To-do list
- a) Name each of the six main branches of philosophy listed in the excerpt on Ken Wilber's worldview.
- b) Answer these questions using the excerpt on Ken Wilber's worldview:
(i) Over how many weekly meetings did the EPC's review take place?
(ii) Who wrote the 71-page summary the review focused on?
(iii) In what year did Wilber complete his first book?
- c) Resume the excerpt on Ken Wilber's worldview, starting right after its final sentence.

Excerpt to read

Gibney’s framework involves looking for evidence for answers to six basic questions that characterize the six main branches of philosophy:
What can we know? (Epistemology)
What exists? (Metaphysics)
How do we reason about things? (Logic)
What is good? (Ethics)
How do we live together? (Politics)
What is beautiful? (Aesthetics)
Altogether, these can be said to form someone’s worldview, whether their answers to these questions are consciously chosen or subconsciously felt. Sometimes, a unifying narrative can also be used to specifically pull these items together, which might otherwise feel disjointed or lack priorities. Such narratives should be identified or formulated where possible too.
Because of the purpose stated in the Introduction above, the EPC decided to review Ken Wilber’s work during its second generation of activity to see how it can be described by this framework. This effort took place during 10 weekly meetings in the Fall of 2022, with concurrent online discussions taking place as well. Since Wilber’s Wikipedia entry lists 30 paperback books where he is the sole author, which altogether have a total of nearly 10,000 pages, there was far too much primary source material for our task. As such, and based on recommendations from members of the Integral community, we focused our efforts on a 71-page summary of Ken Wilber that was written by Paul Helfrich called “Ken Wilber’s AQAL Metatheory: An Overview.”10 Drawing primarily from that paper, we gathered evidence for Ken Wilber’s worldview, although we were driven to search through several other sources for answers to a few lingering questions.
Once this categorization of Wilber’s worldview was complete, we attempted to analyze it using the three criteria that David Sloan Wilson listed in his essay titled “Evaluating Narratives of Conscious Evolution.”11 These criteria are:
Is the narrative psychologically and emotionally motivating?
What does the narrative cause people to do?
How well does the narrative comport with current scientific knowledge?
We agree with Wilson’s judgment that a worldview should score well on all three of these questions as judged according to PW’s stated goal of creating a world that works for all.
SUMMARY OF THE INTEGRAL WORLDVIEW
Ken Wilber12 was born in Oklahoma City in 1949. He enrolled as a pre-med student at Duke University in 1967, later transferring to the University of Nebraska at Lincoln, but after a few years there he dropped out of university and began a life of independent scholarship. He describes his academic accomplishments as “a Master's degree in biochemistry, and a Ph.D. minus thesis in biochemistry and biophysics, with specialization in the mechanism of the visual process.”13 In 1973, Wilber completed his first book, The Spectrum of Consciousness, in which he sought to integrate knowledge from disparate fields. This is a task Wilber has continued to worked on for nearly 50 years now, attempting to build a metatheory known as Integral Philosophy14 in which all academic disciplines and every form of knowledge and experience are supposed to fit together. It is beyond the scope of this article to provide details or even a summary of Wilber’s metatheory, but they can be gleaned quickly from the Wikipedia entry on Wilber’s Integral theory15 or in far greater detail in Paul Helfrich’s overview paper16 which we used to inform our analysis of Wilber’s worldview.

Raw records
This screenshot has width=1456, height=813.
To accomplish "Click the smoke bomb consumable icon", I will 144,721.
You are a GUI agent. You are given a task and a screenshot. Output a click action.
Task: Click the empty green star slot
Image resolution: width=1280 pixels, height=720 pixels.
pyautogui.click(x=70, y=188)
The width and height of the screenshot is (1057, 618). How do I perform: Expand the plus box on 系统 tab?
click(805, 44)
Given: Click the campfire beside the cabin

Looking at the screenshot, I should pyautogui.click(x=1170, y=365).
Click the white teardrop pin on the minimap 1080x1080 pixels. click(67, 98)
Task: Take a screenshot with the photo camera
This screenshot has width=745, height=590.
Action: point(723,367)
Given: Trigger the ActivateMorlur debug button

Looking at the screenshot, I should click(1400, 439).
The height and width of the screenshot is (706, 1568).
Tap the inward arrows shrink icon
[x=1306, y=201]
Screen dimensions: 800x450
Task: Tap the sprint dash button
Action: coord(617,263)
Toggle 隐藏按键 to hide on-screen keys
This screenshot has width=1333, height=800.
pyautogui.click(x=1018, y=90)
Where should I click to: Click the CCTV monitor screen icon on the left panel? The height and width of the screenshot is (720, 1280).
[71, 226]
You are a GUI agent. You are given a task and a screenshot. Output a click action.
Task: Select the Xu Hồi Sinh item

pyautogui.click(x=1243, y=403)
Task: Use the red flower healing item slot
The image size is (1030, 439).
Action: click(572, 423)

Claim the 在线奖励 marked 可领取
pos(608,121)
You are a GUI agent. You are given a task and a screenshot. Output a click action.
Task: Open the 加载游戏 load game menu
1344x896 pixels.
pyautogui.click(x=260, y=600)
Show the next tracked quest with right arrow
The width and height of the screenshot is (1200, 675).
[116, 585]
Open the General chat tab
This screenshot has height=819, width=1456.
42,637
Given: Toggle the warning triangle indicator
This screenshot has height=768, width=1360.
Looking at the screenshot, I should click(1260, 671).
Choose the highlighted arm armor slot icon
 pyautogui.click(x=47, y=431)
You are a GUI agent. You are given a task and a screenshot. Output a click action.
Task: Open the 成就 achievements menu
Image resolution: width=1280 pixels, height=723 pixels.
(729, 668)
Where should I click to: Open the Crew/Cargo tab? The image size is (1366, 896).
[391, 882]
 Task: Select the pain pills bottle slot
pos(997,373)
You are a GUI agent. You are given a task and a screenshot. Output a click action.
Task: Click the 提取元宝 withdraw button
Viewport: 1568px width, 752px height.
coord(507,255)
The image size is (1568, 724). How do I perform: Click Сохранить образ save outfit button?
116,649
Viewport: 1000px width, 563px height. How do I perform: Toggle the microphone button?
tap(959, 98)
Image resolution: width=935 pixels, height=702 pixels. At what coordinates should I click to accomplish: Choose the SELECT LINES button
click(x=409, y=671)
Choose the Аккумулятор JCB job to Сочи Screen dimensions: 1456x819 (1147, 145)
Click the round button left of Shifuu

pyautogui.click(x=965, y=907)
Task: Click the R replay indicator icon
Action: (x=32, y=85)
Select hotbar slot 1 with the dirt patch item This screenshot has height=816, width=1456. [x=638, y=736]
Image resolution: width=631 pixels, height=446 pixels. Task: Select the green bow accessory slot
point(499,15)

Results by task
- a) Epistemology, Metaphysics, Logic, Ethics, Politics, Aesthetics

- b)
(i) 10
(ii) Paul Helfrich
(iii) 1973

- c)
A summary of our findings can be seen below in Table 1. Supporting statements that justify these characterizations are cited in detail in Appendix 1.
Table 1 — The Philosophical Worldview of Ken Wilber
Wilber claims that knowledge comes from more than empirical methods based solely on the five bodily senses plus rational mental senses. He claims “translogical” methods based on “intuitive senses” are also authentic ways to know.
Communities that have adequate rational and intuitive thinkers confirm or reject knowledge. Mere scientific / rational / material thinking doesn’t do the job, according to Wilber.
All truth claims are interpreted through cultural contexts.
One should identify a scheme that incorporates the greatest number of truth claims, then criticize not the truths but their partial nature.
Wilber developed a way to see all of these ways of knowing that he calls Integral Methodological Pluralism.
Wilber believes we always start with some metaphysical assumptions, so we need to articulate them up front to be clear.
Wilber’s starting metaphysical assumption is that Spirit preceded “the beginning” and drives the evolution of matter back towards Spirit. This is called involution as a balance to, and driver of, evolution.
Wilber believes this is justified because empiricism and materialism don’t explain “impenetrable puzzles of Darwinian evolution.”
For Wilber, the ‘stuff’ of the universe is perspectives, not mass nor energy nor force nor feelings nor perception nor consciousness.
All existence is made of holons (wholes/parts) that have interior sentience and can be mapped in 4 quadrants of a 2x2 matrix with interior/exterior on one axis and individual/collective on another.
The spectrum of human consciousness includes matter, body, mind, soul, and spirit. But consciousness is not located in the organism; it is distributed across all four quadrants, anchored equally in each. Both individual and social holons are sentient and contain interiority.
The development of human consciousness moves up stages in irreversible directionality (e.g., from personal to transpersonal). Humans are halfway “up from Eden” in our evolutionary journey toward collectively realizing Spirit, but development is a truly uneven, nonlinear affair, and not a simple step by step climb up a ladder.
“Translogical” methods based upon deep intuitive senses must be considered authentic means of disclosing the real and true.
Integral Philosophy does not attempt to tell us what to think or how everything works in any final way. Instead, Spirit is simply seen as the “ground and goal” of the evolutionary process.
All holons, as manifestations of nondual Spirit, have radically equal ground value. The higher the holon’s vertical development, the more intrinsic value and depth it has. The lower the holon’s vertical development the more extrinsic value and greater span it has. Therefore, humans have more intrinsic value than animals, fish, prokaryotes, rocks, molecules, and quantum fields respectively, and vice versa for extrinsic value.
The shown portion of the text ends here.